Long-lasting alterations in lung anti-tumor immunity by viral infections

Abstract

Respiratory viruses are widespread human pathogens capable of inducing profound and long-lasting changes in our immune system. In this context, we hypothesized that the individual history of respiratory viral infections could shape the lung microenvironment and could affect anti-tumor immunity, thus influencing the establishment and progression of lung tumors. To investigate this question, two different viruses were used in this study: Murid herpesvirus 4 (MuHV-4), and Pneumonia virus of mice (PVM), respectively homologs of widely distributed human viruses, Epstein-Barr virus (EBV) and Respiratory Syncytial Virus (RSV). In our experimental setting, we implanted tumors in mice one month after infection. We used Lewis lung carcinoma (LLC) cells and followed two models of tumor development: orthotopic, in which LLC cells were inoculated intratracheally directly into the lung, and metastasis, in which LLC cells were injected intravenously.

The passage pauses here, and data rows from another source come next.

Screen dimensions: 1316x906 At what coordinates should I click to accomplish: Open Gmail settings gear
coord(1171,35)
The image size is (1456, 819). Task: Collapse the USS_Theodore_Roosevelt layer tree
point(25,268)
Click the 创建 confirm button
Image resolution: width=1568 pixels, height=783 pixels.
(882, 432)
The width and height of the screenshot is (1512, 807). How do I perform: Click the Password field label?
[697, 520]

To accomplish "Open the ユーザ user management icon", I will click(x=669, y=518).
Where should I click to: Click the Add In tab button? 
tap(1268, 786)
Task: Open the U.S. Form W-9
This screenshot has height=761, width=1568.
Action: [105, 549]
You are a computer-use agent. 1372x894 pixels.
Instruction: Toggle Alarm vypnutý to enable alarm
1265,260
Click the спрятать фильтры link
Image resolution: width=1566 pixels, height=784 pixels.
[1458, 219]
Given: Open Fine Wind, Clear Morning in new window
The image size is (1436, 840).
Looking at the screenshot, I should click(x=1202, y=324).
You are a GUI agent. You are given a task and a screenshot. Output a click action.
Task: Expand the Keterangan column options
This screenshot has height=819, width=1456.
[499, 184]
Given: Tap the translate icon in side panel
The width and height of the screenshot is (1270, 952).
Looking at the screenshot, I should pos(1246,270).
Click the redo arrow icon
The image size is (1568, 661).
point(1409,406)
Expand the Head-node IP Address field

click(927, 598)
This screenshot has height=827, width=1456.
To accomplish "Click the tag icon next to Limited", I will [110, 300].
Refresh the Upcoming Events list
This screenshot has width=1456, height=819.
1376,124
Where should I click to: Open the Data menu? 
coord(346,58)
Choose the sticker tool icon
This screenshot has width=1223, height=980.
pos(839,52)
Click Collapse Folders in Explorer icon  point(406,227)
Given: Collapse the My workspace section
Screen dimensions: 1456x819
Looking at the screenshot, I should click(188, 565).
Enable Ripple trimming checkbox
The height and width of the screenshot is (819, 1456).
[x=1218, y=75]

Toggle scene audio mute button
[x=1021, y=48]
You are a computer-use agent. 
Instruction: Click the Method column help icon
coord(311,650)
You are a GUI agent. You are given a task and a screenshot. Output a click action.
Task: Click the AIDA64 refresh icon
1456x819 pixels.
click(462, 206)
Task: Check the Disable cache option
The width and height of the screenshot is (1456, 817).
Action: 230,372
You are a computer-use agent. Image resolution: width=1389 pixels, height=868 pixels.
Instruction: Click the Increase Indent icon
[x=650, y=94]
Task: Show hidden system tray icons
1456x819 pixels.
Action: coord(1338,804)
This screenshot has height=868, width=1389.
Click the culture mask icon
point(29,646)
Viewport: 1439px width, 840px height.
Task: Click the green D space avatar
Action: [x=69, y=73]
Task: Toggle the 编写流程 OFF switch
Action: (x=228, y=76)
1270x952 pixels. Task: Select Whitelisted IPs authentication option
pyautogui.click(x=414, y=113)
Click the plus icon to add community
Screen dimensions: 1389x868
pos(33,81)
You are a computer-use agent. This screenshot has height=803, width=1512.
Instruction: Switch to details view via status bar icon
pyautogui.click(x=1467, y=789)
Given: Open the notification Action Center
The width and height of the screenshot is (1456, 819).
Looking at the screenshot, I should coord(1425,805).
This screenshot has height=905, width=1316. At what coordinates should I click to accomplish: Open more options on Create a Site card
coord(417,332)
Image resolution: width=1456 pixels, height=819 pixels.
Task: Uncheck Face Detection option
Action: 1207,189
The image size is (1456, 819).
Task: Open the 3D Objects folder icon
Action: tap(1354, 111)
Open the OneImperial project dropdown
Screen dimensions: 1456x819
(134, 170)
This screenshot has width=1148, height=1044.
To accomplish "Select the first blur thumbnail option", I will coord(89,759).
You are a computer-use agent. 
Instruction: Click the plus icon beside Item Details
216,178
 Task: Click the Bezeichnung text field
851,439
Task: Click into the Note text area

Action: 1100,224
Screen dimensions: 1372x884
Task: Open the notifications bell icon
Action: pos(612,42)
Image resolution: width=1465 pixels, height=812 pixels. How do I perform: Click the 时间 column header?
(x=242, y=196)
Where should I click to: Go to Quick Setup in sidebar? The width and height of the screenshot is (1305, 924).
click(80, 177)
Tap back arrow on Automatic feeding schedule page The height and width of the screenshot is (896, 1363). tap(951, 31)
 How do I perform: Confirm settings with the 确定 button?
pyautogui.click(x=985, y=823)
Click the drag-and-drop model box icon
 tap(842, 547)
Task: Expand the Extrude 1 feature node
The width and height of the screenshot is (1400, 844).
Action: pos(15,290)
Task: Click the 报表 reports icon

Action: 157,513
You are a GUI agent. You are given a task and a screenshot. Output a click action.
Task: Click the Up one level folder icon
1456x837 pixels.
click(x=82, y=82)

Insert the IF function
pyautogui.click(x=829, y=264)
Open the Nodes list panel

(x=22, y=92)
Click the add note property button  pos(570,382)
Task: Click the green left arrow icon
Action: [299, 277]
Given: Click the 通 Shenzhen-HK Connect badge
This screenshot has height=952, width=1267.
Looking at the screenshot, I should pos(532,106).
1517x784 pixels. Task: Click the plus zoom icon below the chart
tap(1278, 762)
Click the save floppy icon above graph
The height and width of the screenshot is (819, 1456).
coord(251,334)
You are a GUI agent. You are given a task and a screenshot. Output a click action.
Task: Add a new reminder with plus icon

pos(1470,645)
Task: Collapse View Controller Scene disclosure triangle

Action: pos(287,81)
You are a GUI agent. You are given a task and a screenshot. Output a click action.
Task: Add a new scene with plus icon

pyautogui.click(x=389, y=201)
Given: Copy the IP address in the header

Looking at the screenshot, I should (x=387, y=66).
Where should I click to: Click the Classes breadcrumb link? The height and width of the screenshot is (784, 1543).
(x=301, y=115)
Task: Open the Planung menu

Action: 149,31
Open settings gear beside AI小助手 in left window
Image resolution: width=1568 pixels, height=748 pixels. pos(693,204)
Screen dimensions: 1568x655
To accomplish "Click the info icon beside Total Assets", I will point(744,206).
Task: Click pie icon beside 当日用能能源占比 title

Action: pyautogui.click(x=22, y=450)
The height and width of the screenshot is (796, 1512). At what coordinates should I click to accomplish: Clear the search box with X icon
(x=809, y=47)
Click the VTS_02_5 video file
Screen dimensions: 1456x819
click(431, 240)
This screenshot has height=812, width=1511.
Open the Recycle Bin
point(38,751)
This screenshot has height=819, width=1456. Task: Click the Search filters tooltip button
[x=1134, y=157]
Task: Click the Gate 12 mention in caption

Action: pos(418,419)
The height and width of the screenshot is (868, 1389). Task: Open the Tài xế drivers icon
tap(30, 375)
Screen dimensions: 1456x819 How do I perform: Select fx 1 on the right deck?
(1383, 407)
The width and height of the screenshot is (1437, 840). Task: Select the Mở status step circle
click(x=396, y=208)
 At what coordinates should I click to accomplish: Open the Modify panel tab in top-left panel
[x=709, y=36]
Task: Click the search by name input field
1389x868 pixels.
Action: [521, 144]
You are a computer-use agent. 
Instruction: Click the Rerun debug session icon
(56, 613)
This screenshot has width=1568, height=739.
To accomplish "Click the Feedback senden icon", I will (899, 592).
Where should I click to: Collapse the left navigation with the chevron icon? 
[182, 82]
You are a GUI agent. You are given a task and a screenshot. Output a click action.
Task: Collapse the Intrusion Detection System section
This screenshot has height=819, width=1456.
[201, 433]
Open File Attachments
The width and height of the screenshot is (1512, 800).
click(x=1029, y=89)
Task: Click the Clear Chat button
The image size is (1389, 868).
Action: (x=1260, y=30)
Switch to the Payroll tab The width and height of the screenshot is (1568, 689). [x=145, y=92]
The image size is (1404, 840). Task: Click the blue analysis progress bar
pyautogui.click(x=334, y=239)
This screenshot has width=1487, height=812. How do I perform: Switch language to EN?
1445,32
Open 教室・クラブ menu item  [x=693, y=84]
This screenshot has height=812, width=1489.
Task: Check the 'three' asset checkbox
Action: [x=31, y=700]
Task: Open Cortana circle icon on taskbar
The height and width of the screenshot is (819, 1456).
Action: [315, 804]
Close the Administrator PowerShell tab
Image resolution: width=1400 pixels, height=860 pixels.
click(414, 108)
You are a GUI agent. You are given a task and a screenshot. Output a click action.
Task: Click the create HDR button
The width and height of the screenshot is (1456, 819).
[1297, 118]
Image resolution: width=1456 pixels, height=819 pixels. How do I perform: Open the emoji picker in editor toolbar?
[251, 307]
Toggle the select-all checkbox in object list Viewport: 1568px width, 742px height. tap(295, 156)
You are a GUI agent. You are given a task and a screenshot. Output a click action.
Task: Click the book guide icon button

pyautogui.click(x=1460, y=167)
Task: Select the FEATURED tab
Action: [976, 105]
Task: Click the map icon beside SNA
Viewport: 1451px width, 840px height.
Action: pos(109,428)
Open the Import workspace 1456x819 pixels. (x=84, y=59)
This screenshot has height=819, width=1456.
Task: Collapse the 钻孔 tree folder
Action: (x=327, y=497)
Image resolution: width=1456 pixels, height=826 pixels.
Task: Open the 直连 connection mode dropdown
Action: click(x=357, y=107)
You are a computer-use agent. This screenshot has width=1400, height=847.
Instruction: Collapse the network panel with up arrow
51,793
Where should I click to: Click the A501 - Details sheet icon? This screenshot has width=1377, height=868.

One month after infection, two types of murine models of Lewis lung carcinoma (LLC), an orthotopic model or a metastasis model, were inoculated intratracheally or intravenously respectively. The results revealed that MuHV-4 and PVM infections affect lung tumor development in opposite ways. MuHV-4 pre-infection reduced tumor establishment, while PVM pre-infection promoted early tumor establishment and boosted tumor growth. MuHV-4 infection stimulated a strong memory T cell response, potentially responsible for the protective effect against tumors. In contrast, PVM infection led to defective T cell responses and enhanced inflammation, that may contribute to a pro-tumoral phenotype. Thus, certain common respiratory viruses known for their oncogenic potential, seem also to be able to confer protection in a context-dependent manner, while others, responsible for a transient infection can have a deleterious long-term impact on the immunity of the lung. Therefore, the individual history of viral infections can shape the lung microenvironment and modulate individual susceptibility to the development of lung tumors. Understanding these complex interactions between viruses, the immune system, and the tumor microenvironment can offer valuable insights for future research and potential therapeutic strategies.